American civil engineer

Alexander W. Swanitz (April 1851 - December 22, 1915) was an American civil engineer who participated in the construction of a number of railroads in various parts of the country.

==Personal life==
Born in Richland County, Illinois in 1851, he was the son of Dr. G. and Ida (von Stephan) Swanltz. He received his education at Carl August College, in Eisenach, Germany, and Ecole Technique, in Paris, France. He married Mary Henning in 1875; they had one son, Henry.

==Career==
Swanitz served as Assistant. U. S. Engineer (1870–2); Lieutenant-Colonel of Engineers in the Egyptian Army (1873); and Superintendent of public schools, in Hickman, Kentucky (1874–5).
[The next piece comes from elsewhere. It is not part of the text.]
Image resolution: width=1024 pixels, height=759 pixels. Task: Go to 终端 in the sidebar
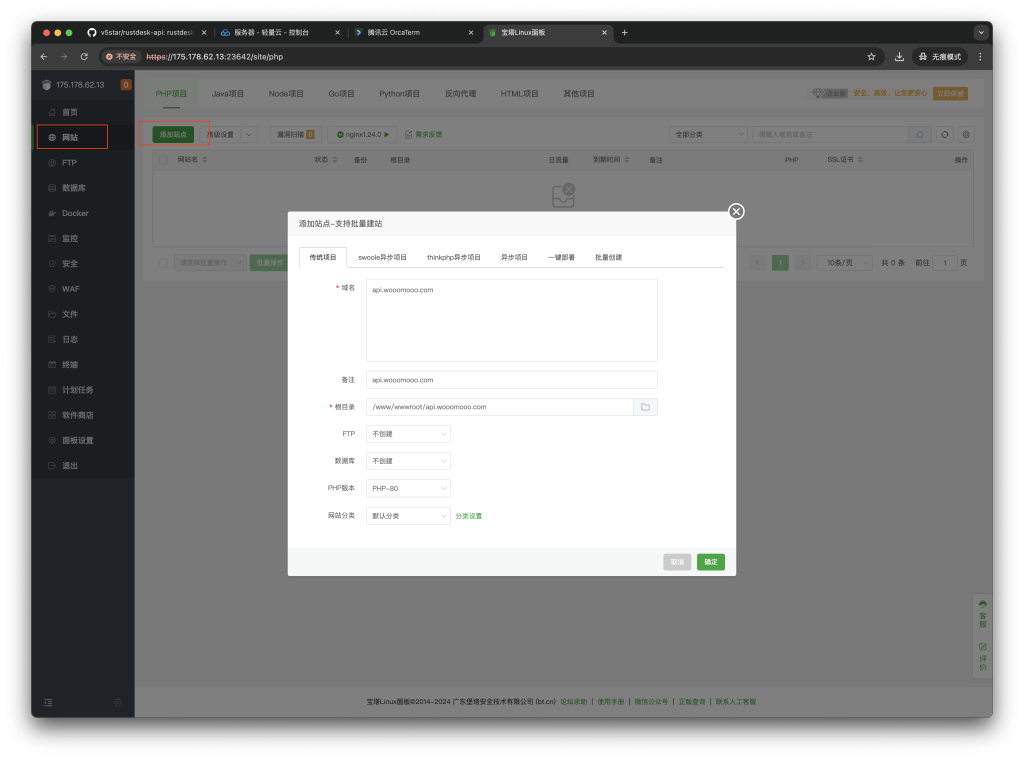tap(70, 365)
He was a city engineer in Shreveport, Louisiana (1876) construction engineer for the International–Great Northern Railroad in Texas (1877–81); construction engineer for Chicago and North Western Transportation Company in Iowa and South Dakota (1881–7); chief engineer and manager of the Chicago & Calumet Terminal (1888–9); chief engineer of Charleston East Shore Railroad Terminals (1889–91); consulting engineer on Wall Street in New York City (1891–5); chief engineer and manager of the New Orleans Terminals (1895–8) and Sticknoy Clearing Yard in Chicago (1899–1901). He became the chief engineer of the Alaska Central Railway in Seward, Alaska in 1901. In 1905, he was appointed engineer in charge of the Valdez-Yukon Railroad. He died at Alameda, California in 1915.